The voice of authors who are in a privileged position can evidently be used to enact real change rather than just make slightly controversial jokes about their bumbling political leader of choice

However, clearly speakers did not feel restricted by this connection and their public objections had an integral influence in the release of an innocent man. The festival has also been criticised in the past for welcoming a Western influence as they often invite authors and prominent figures from the UK to speak at events. Rather than revering the opinions of these Western authors and allowing them the platform to ramble on about somewhat mundane topics, these figures use their position of privilege to join in the challenge of authority. The voice of authors who are in a privileged position can evidently be used to enact real change rather than just make slightly controversial jokes about their bumbling political leader of choice.

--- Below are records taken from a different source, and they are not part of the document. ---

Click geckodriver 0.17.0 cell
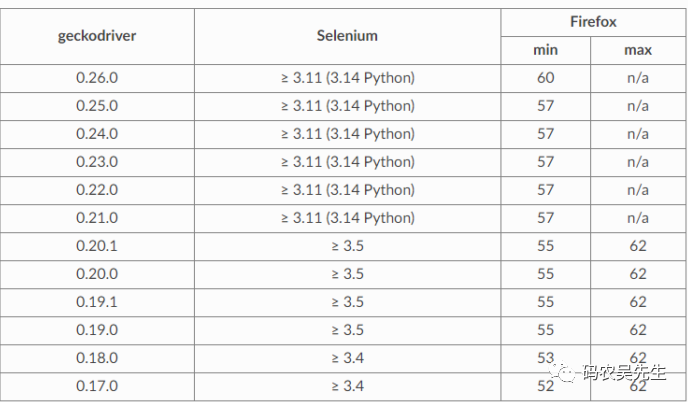 [97, 386]
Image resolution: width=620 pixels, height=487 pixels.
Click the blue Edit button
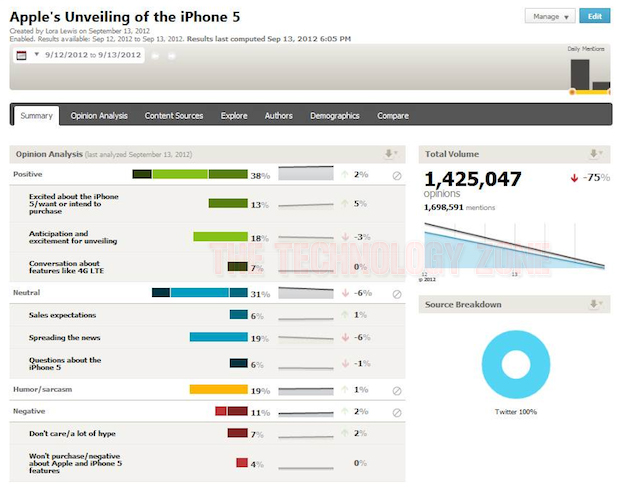pos(595,16)
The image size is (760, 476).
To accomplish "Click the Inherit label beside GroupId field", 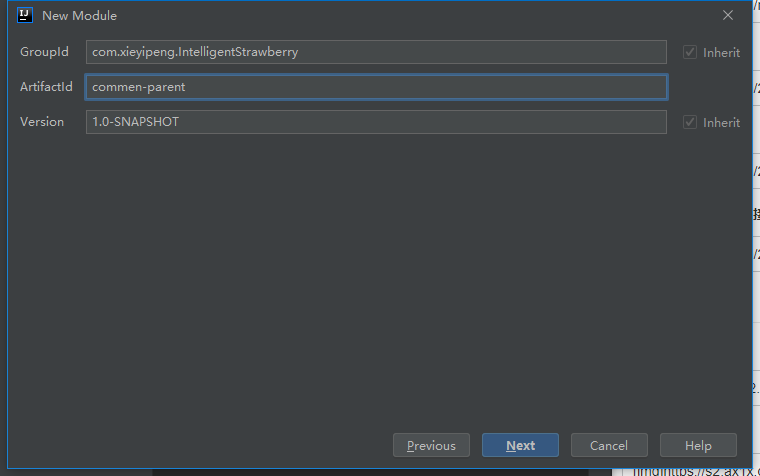I will 721,52.
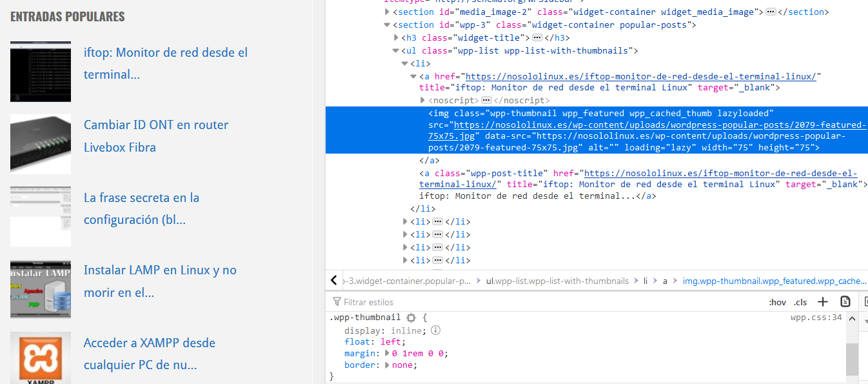Toggle print media simulation document icon
This screenshot has width=868, height=384.
coord(845,302)
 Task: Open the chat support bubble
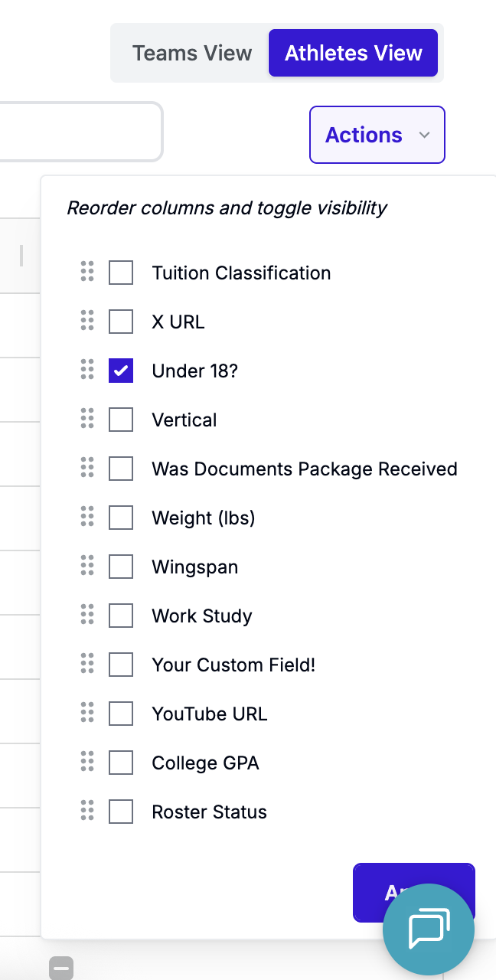click(429, 929)
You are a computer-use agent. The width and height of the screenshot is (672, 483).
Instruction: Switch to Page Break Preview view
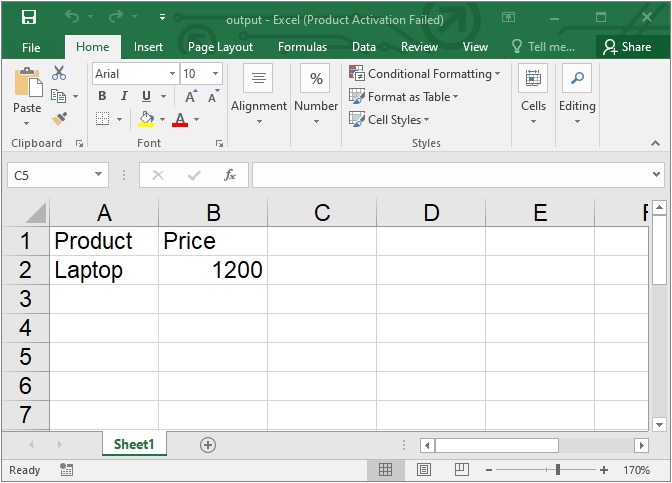462,469
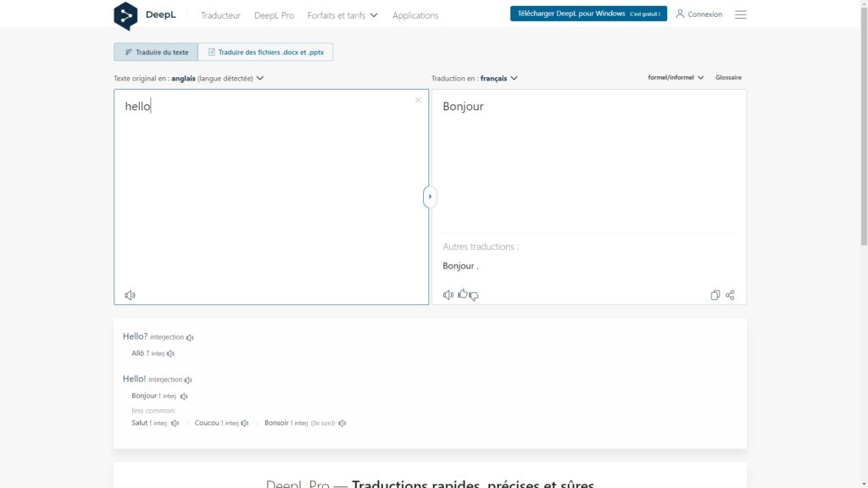This screenshot has height=488, width=868.
Task: Copy the translated text to clipboard
Action: [715, 295]
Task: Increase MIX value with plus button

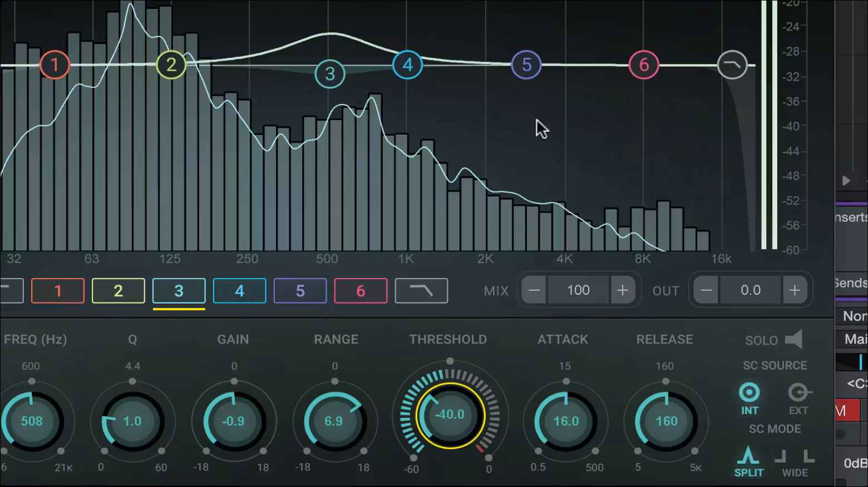Action: tap(622, 290)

The recent persecution of the Rohingya population eventually dominated Western media after the exposure of the issue over social media lead to a public awareness of what was happening. The news of the West has since moved on, but the victims of that persecution have not magically disappeared like the attention of the mass public. The speakers at the Dhaka Lit Festival refuse to forget them. Instead, they are challenging authorities to snap out of their complacency and come through on the promises they made when the interrogative spotlight of the West was focused in on them. The facets of injustice that the Dhaka Lit Festival contributes to challenge are seemingly boundless, and this is exactly what literature should be utilised to expedite. 

Such a fear seems so far detached from the rights we tend to take for granted as part of everyday life and as such, the platform of a literary festival isn’t an essential step to allow our opinions to be expressed

Part of the reason why the literary festivals of the West may be seen to be a more trivial affair is perhaps down to the fact that the right to freedom of speech is readily available here. We are allowed to voice our opinions on the government (supposedly) running the country and that ability is so accessible that we can casually tweet about it within the space of a few seconds and move on with the rest of our day. At no point in that process do we worry about being imprisoned or killed for sending that tweet. Unfortunately, this isn’t a universal sentiment.

In places where freedom of speech is limited, voicing these very opinions can be a fatal choice. Rather than taking a minute of a day to pen a scathing review of the Prime Minister’s latest blunder, citizens in many other countries have to go through the process of publishing literature under anonymous titles or pseudonyms in order to articulate their dissent. Even with these precautions, they live out their lives in fear of the consequences of being discovered as the author. Such a fear seems so far detached from the rights we tend to take for granted as part of everyday life and as such, the platform of a literary festival isn’t an essential step to allow our opinions to be expressed. 

Literature has often been used to give a voice to those silenced by society. It is a medium through which corrupt governments can be criticised and taboo topics can be tackled. In contrast to the generally more tame festivals of the West, countries such as Bangladesh can utilise this characteristic of literature to attempt to liberate the oppressed and trigger crucial reform to make their country a safer place of progressive equality. Speakers expose and actively challenge injustice, refusing to stop at just publishing books that are seen to be controversial, but ensuring instead that their protest is heard in front of a crowd willing to join the protest.  As such, the Dhaka Lit Festival has the substantial capability of providing a stage upon which revolution can be incited, and is a testament to the political and social change that the literary festival has the potential to epitomize.